§ **Excerpted passage**
__________________________________________________

Haha, don't do it Ashley, they will think you are nuts for sticking around! lol


----------



## jesuschick (Dec 5, 2010)

A lady at work, who I have not seen for a bit, walked into an elevator in which I was already in with colleagues and asked, "How are the babies". I seriously had to ask if she meant the dogs or my grandbabies. 

She meant the dogs...haha!


----------



## doginthedesert (Oct 10, 2011)

jesuschick said:


> A lady at work, who I have not seen for a bit, walked into an elevator in which I was already in with colleagues and asked, "How are the babies". I seriously had to ask if she meant the dogs or my grandbabies.
> 
> She meant the dogs...haha!


My parents call my dogs their "grand kids" and once my dad had a whole conversation on a plane about coming to visit us- he started by saying he was visiting his daughter, son in law and grandkids- then when he realized the woman thought he was talking about human kids he just went with it! Even talked about the puppy like she was a newborn- my mom was so embarrassed!

Back to the topic at hand- I keep ZP around for traveling and emergencies when I might run out of raw food and to use as treats. I love the stuff. If something horrible happened and I could not feed raw (cause I really think that's best for us) I would feed ZP. One of my dogs always coughs some pieces up if I don't wet it though, I think cause he eats it so fast.

__________________________________________________

§ **Data excerpts**
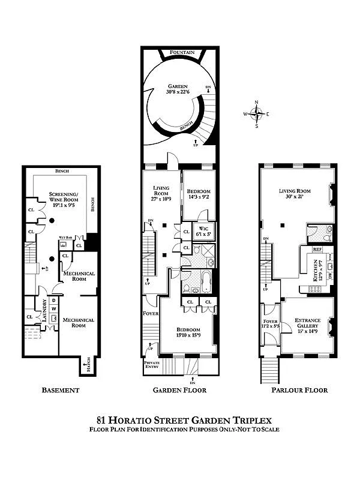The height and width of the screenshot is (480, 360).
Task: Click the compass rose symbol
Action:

__________________________________________________

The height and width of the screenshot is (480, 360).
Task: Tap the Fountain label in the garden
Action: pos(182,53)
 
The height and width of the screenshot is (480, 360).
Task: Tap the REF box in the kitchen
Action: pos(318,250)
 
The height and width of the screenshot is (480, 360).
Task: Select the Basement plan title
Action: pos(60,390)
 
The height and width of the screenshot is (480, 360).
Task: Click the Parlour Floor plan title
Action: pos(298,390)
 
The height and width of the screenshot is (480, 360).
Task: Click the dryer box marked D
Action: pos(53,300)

__________________________________________________

§ **Set exercise**
Write the next part of the dog-owner forum thread, picking up right after its final post.

§ **Output**
----------



## Lisa T (Sep 3, 2010)

Just reading about you breaking pieces of ZP up ? I ordered a sample pack as I'm thinking of changing Bella's food and the pieces are really small already, smaller than a bran flake. Are they bigger in a non sample pack ? Have mine just got a bit squashed in the post. Also are you just going to feed straight away ? Or introduce it slowly or I have I misread thread ? x


----------



## OzChi (Oct 26, 2011)

I'm so glad Toby loves his ZP, makes life so much easier when they love a food that is good for them. Did he try and roll in it? Mine did that they were so excited when they first got it. Both Chloe and Winston didn't like to eat the squares whole originally but they got used to it in a week or so, I gradually added some whole ones in until they were eating all whole squares.

Have a great time at Disney World- im jealous!


----------



## Buildthemskywards (Jun 16, 2012)

ZP is what I'm going to be buying come pay day so it's good to hear some reviews of it first hand. I'm so glad Toby has found something he can enjoy. Mylo often doesn't like big pieces of food so I'll have to look into breaking them up too. I got some treats from natures:menu which are made with 95% meat (they are a BARF company) and Mylo LOVES them. Normally I give him a treat when potty training and he goes back to what he was doing but with these he looks at me as if to say 'and where's the rest?'

On Fridays my sister looks after Mylo as I do a double shift in work and I'm gone all day. It's my form of doggy day care as he ends up exhausted after a day of playing with the kids and her husband who professed to hate dogs, especially puppies before he met Mylo. The other half went to pick Mylo up after work and ended up staying until I got out of work at 10pm. So when we were leaving I said thanks for looking after my boys, to which he husband replied 'it's no problem, one sat dribbling all night and the other just peed under the table.'


----------



## ChewyandMilo (Jul 18, 2012)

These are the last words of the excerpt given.